— PASSAGE TO READ —
◇ ◇ ◇ ◇ ◇ ◇ ◇
The removal of the state paid bonus will place pressure on local school districts to pay these stipends.  Yet, with lack of clarity around how schools will be funded, it becomes even more unclear how districts will be able to fund stipends.  Districts that allocate funds to replace the state stipend will inevitably find themselves with a larger proportion of NBCTs than districts that are unable.  This feature will create more inequality between districts, not less.  In areas with several school districts to choose from, NBCTs will likely consider whether they can afford to  remain in a district that cannot support a stipend.  Locally bargained stipends will create competition between districts for these accomplished teachers.  Simply put, the goal of lawmakers in our state should not be to create this level of competition between districts.

When I began my National Board journey in 2004, there was a small bonus associated with certification.  I was in my first five years of teaching and that bonus absolutely incentivized the large amount of work that the process presented.  When the bonus increased, more teachers sought certification.  These teachers have demonstrated that they:

  • Are committed to students and their learning
  • Know the subjects they teach and how to teach them to students
  • Are responsible for managing and monitoring student learning
  • Think systemically about their practice and learn from experience
  • Are members of learning communities*

These teachers ordered their financial lives around the promise that our lawmakers would honor their accomplishments.  If the goal is to retain quality teachers in the classroom, then perhaps the legislature should reconsider this provision in SB 5607.  

 

 

*The Five Core Propositions found at http://www.nbpts.org/five-core-propositions

HB 1319: National Board Certification and Washington State’s Comprehensive Evaluation System

What does accomplished teaching look like?  Does being accomplished mean that you are also distinguished? Are these terms synonymous with one another?

I will admit it- I don’t mind our new state teacher evaluation system TPEP.  In fact, I jumped on the TPEP bandwagon fairly early. Analyzing my teaching and reflecting upon my effectiveness has been a part of my practice for many years.  I certified as a National Board Certified Teacher in 2005 and renewed two years ago.  Having facilitated several cohorts of teachers through the process, I can attest to the planning, engagement, and reflection involved in seeking National Board Certification.  Those same skills and practices are echoed and assessed in the TPEP process.
◇ ◇ ◇ ◇ ◇ ◇ ◇
— INFORMATION PROVIDED —
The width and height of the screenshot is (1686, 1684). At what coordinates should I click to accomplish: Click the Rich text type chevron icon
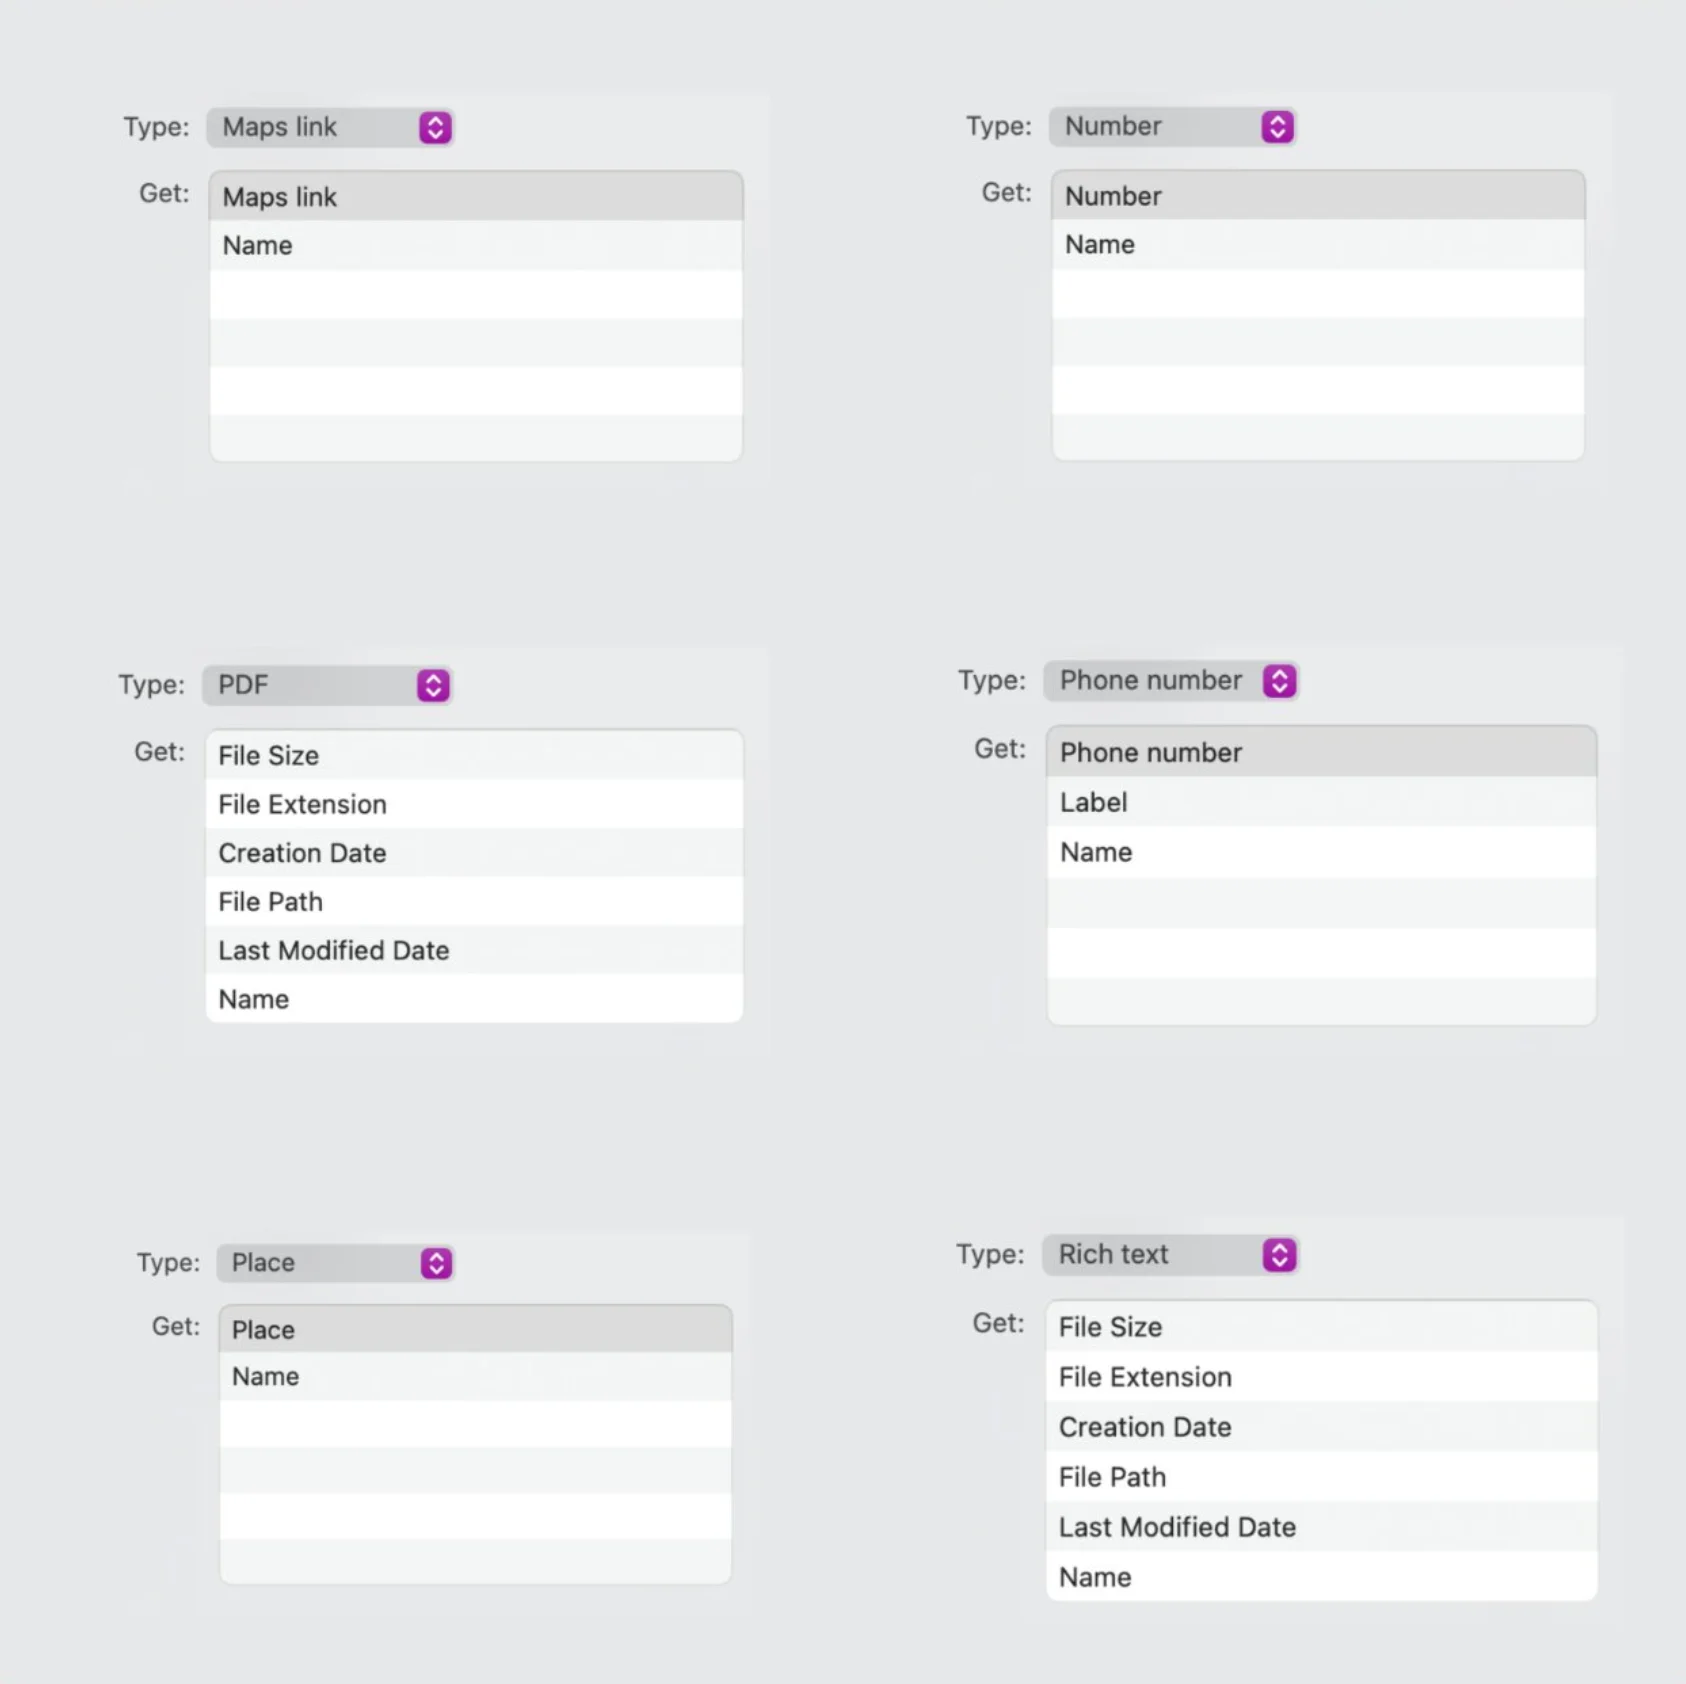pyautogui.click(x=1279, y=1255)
◇ ◇ ◇ ◇ ◇ ◇ ◇
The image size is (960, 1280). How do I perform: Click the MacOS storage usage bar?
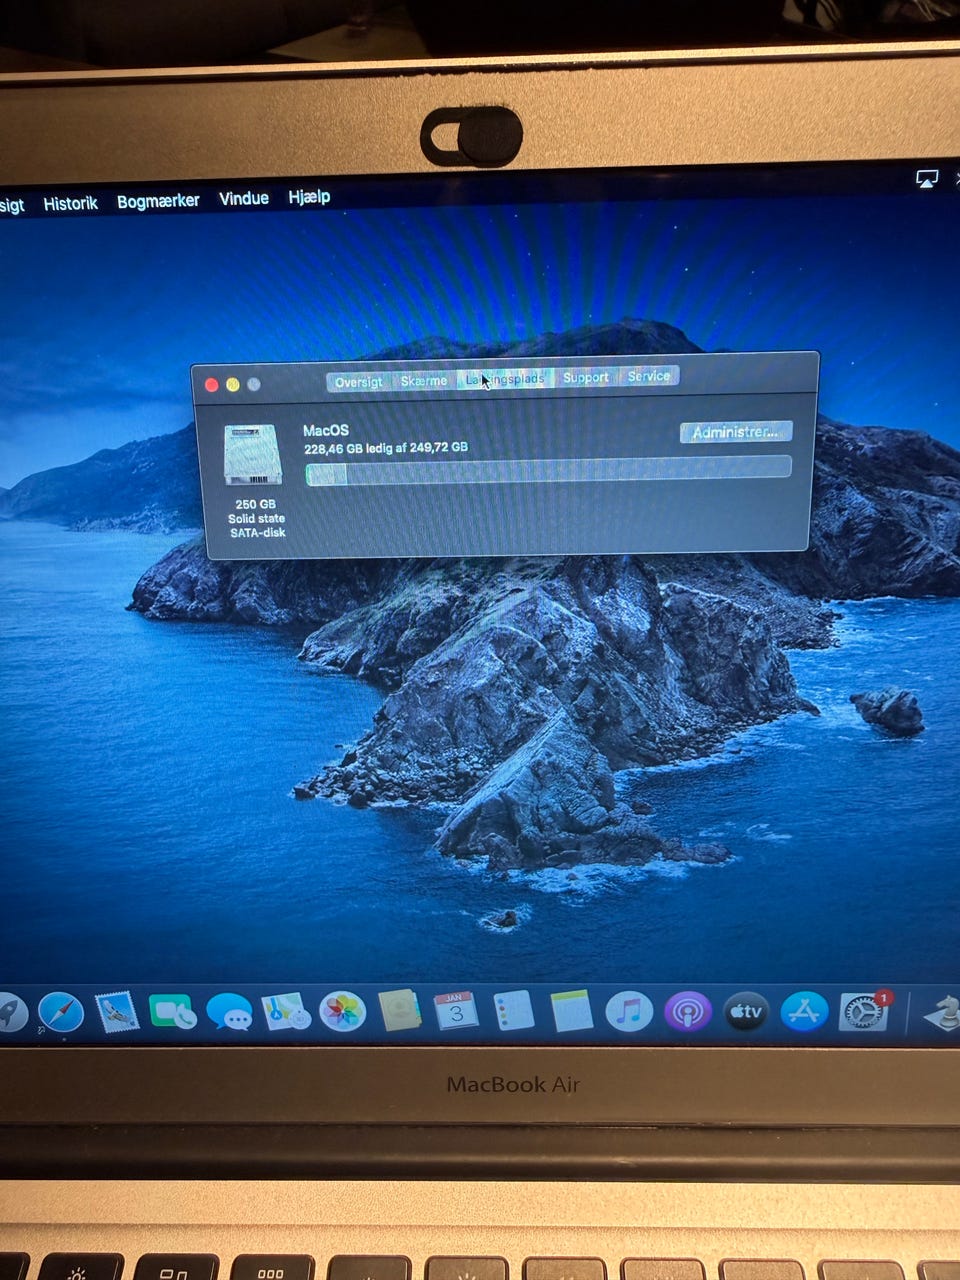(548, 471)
◇ ◇ ◇ ◇ ◇ ◇ ◇
— WRITTEN INSTRUCTION A —
In the National Board passage, why does the writer expect the loss of the state-paid bonus to create more inequality between districts? Answer in one to three sentences.
— WRITTEN INSTRUCTION B —
According to the National Board passage, what have certified teachers demonstrated? List every point.
— WRITTEN INSTRUCTION C —
Copy the National Board passage from "When I began" to "in SB 5607." word for word.

— SOLUTION A —
Districts that put their own funds toward replacing the state stipend will end up with a larger share of National Board Certified Teachers than districts that cannot. In areas with several districts to choose from, these teachers may leave a district that cannot support a stipend.

— SOLUTION B —
- Are committed to students and their learning
- Know the subjects they teach and how to teach them to students
- Are responsible for managing and monitoring student learning
- Think systemically about their practice and learn from experience
- Are members of learning communities

— SOLUTION C —
When I began my National Board journey in 2004, there was a small bonus associated with certification.  I was in my first five years of teaching and that bonus absolutely incentivized the large amount of work that the process presented.  When the bonus increased, more teachers sought certification.  These teachers have demonstrated that they:

  • Are committed to students and their learning
  • Know the subjects they teach and how to teach them to students
  • Are responsible for managing and monitoring student learning
  • Think systemically about their practice and learn from experience
  • Are members of learning communities*

These teachers ordered their financial lives around the promise that our lawmakers would honor their accomplishments.  If the goal is to retain quality teachers in the classroom, then perhaps the legislature should reconsider this provision in SB 5607.